[EXCERPTED PASSAGE]
========================================

Representative Carl R. Albrecht proposes the following substitute bill:


1     
INTERLOCAL COOPERATION ACT AMENDMENTS

2     
2021 SECOND SPECIAL SESSION

3     
STATE OF UTAH

4     
Chief Sponsor: Derrin R. Owens

5     
House Sponsor: Carl R. Albrecht

6     

7     LONG TITLE
8     General Description:
9          This bill amends provisions related to project entities and taxed interlocal entities.
10     Highlighted Provisions:
11          This bill:
12          ▸     establishes a time after which a commercial project entity may no longer exercise
13     eminent domain;
14          ▸     clarifies that project entities and certain taxed interlocal entities are subject to audits
15     by the Office of the Legislative Auditor General;
16          ▸     establishes a time after which a taxed interlocal entity that is a project entity may no
17     longer create a segment;
18          ▸     modifies a provision that states that certain governmental laws do not apply to taxed
19     interlocal entities; and
20          ▸     makes technical changes.
21     Money Appropriated in this Bill:
22          None
23     Other Special Clauses:
24          This bill provides a special effective date.
25     Utah Code Sections Affected:

26     AMENDS:
27          11-13-314, as last amended by Laws of Utah 2014, Chapter 59
28          11-13-603, as last amended by Laws of Utah 2021, Chapter 84
29          11-13-604, as last amended by Laws of Utah 2020, Chapter 381
30     ENACTS:
31          11-13-316, Utah Code Annotated 1953
32     

33     Be it enacted by the Legislature of the state of Utah:
34          Section 1. Section 11-13-314 is amended to read:
35          11-13-314. Eminent domain authority of certain commercial project entities.
36          (1) (a) Subject to [Subsection (2)] Subsections (2) and (3), a commercial project entity
37     that existed as a project entity before January 1, 1980, may, with respect to a project or
38     facilities providing additional project capacity in which the commercial project entity has an
39     interest, acquire property within the state through eminent domain, subject to restrictions
40     imposed by Title 78B, Chapter 6, Part 5, Eminent Domain, and general law for the protection
41     of other communities.

========================================

[DATA EXTRACT]
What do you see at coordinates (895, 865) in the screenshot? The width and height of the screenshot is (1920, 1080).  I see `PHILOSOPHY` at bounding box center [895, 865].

========================================

[THE REQUEST]
Retype the passage of the interlocal cooperation bill that opens with the words containing "7     LONG TITLE" and closes with "20          ▸     makes technical changes.". The listing is unrelated to the interlocal cooperation bill.

[RESULT]
7     LONG TITLE
8     General Description:
9          This bill amends provisions related to project entities and taxed interlocal entities.
10     Highlighted Provisions:
11          This bill:
12          ▸     establishes a time after which a commercial project entity may no longer exercise
13     eminent domain;
14          ▸     clarifies that project entities and certain taxed interlocal entities are subject to audits
15     by the Office of the Legislative Auditor General;
16          ▸     establishes a time after which a taxed interlocal entity that is a project entity may no
17     longer create a segment;
18          ▸     modifies a provision that states that certain governmental laws do not apply to taxed
19     interlocal entities; and
20          ▸     makes technical changes.